Work to be completed:
Set down the line that has "Task: Open the Chat panel" and each line beneath it, through the last line of the entries, exactly and with no others.

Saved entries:

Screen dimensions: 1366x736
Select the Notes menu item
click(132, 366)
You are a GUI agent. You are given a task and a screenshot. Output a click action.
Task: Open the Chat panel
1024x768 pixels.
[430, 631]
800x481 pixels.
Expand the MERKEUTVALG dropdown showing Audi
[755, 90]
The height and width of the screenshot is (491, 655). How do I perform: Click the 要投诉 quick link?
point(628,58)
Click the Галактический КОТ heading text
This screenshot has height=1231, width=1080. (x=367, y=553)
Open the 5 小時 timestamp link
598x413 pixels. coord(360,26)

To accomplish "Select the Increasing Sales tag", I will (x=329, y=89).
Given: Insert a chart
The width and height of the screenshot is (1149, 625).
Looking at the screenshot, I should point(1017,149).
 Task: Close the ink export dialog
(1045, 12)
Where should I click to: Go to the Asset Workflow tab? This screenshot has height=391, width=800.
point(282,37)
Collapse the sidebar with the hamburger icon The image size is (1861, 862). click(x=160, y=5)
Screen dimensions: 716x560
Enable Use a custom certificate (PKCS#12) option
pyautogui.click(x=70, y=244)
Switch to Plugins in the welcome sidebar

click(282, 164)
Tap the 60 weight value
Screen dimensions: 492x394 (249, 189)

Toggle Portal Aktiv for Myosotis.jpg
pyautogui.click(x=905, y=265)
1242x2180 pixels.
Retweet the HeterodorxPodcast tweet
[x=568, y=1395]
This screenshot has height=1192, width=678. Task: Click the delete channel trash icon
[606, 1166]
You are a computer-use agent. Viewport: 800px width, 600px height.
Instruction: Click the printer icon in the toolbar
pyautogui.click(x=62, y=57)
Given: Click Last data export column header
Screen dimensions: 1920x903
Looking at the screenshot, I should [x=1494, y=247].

Solution to this problem:
Task: Open the Chat panel
1024x768 pixels.
[430, 631]
800x481 pixels.
Expand the MERKEUTVALG dropdown showing Audi
[755, 90]
The height and width of the screenshot is (491, 655). How do I perform: Click the 要投诉 quick link?
point(628,58)
Click the Галактический КОТ heading text
This screenshot has height=1231, width=1080. (x=367, y=553)
Open the 5 小時 timestamp link
598x413 pixels. coord(360,26)

To accomplish "Select the Increasing Sales tag", I will (x=329, y=89).
Given: Insert a chart
The width and height of the screenshot is (1149, 625).
Looking at the screenshot, I should point(1017,149).
 Task: Close the ink export dialog
(1045, 12)
Where should I click to: Go to the Asset Workflow tab? This screenshot has height=391, width=800.
point(282,37)
Collapse the sidebar with the hamburger icon The image size is (1861, 862). click(x=160, y=5)
Screen dimensions: 716x560
Enable Use a custom certificate (PKCS#12) option
pyautogui.click(x=70, y=244)
Switch to Plugins in the welcome sidebar

click(282, 164)
Tap the 60 weight value
Screen dimensions: 492x394 (249, 189)

Toggle Portal Aktiv for Myosotis.jpg
pyautogui.click(x=905, y=265)
1242x2180 pixels.
Retweet the HeterodorxPodcast tweet
[x=568, y=1395]
This screenshot has height=1192, width=678. Task: Click the delete channel trash icon
[606, 1166]
You are a computer-use agent. Viewport: 800px width, 600px height.
Instruction: Click the printer icon in the toolbar
pyautogui.click(x=62, y=57)
Given: Click Last data export column header
Screen dimensions: 1920x903
Looking at the screenshot, I should [x=1494, y=247].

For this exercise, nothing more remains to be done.